O varejo brasileiro está passando por uma transformação significativa. Enquanto as grandes redes lutam por espaço em centros urbanos saturados, o interior do Brasil, que representa mais de 55% do mercado consumidor, se destaca como um nicho promissor. Esse segmento, frequentemente ignorado pelas marcas, demanda atenção e estratégias específicas.

Dados do IPC Maps 2025 revelam que as capitais respondem por apenas 27% do poder de consumo, enquanto as regiões metropolitanas somam cerca de 45%. O interior, por sua vez, apresenta um crescimento robusto, exigindo que as marcas repensem suas abordagens. O consumidor do interior busca mais do que produtos; ele anseia por relacionamento e experiências que vão além da simples transação comercial.
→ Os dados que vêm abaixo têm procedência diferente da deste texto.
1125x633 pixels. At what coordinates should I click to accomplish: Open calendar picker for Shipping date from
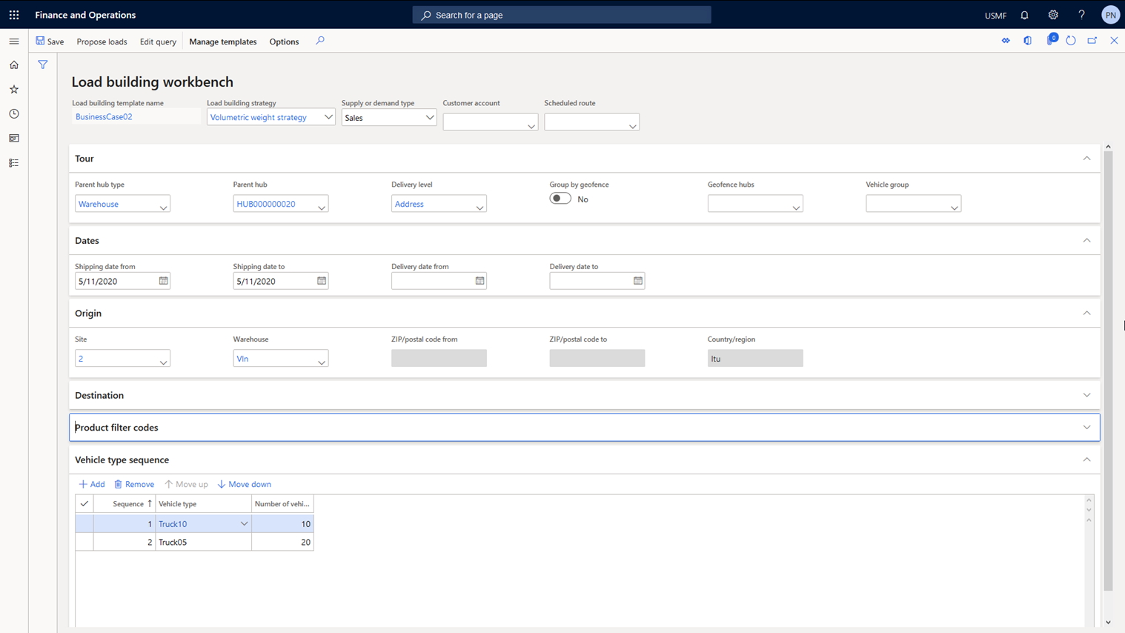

Em cidades médias com economias sólidas, as lojas se transformam em pontos de encontro. Ações simples, como oferecer cerveja e amendoim aos sábados, podem dobrar a visitação e o tempo de permanência dos clientes, algo raro nas capitais. Marcas que se concentram em cidades com população entre 50 mil e 150 mil habitantes e que possuem um alto Índice de Desenvolvimento Humano estão se beneficiando desse novo cenário.
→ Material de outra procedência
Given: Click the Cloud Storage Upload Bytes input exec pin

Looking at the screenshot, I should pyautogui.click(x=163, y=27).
A estratégia de investir no interior não se limita a aumentar a participação de mercado. Ela também visa construir relacionamentos duradouros com os consumidores, criando vínculos que vão além da compra. Ignorar essa realidade pode ser um erro estratégico, pois o futuro do consumo brasileiro está se desenhando fora das capitais, em municípios que buscam marcas que realmente os compreendam.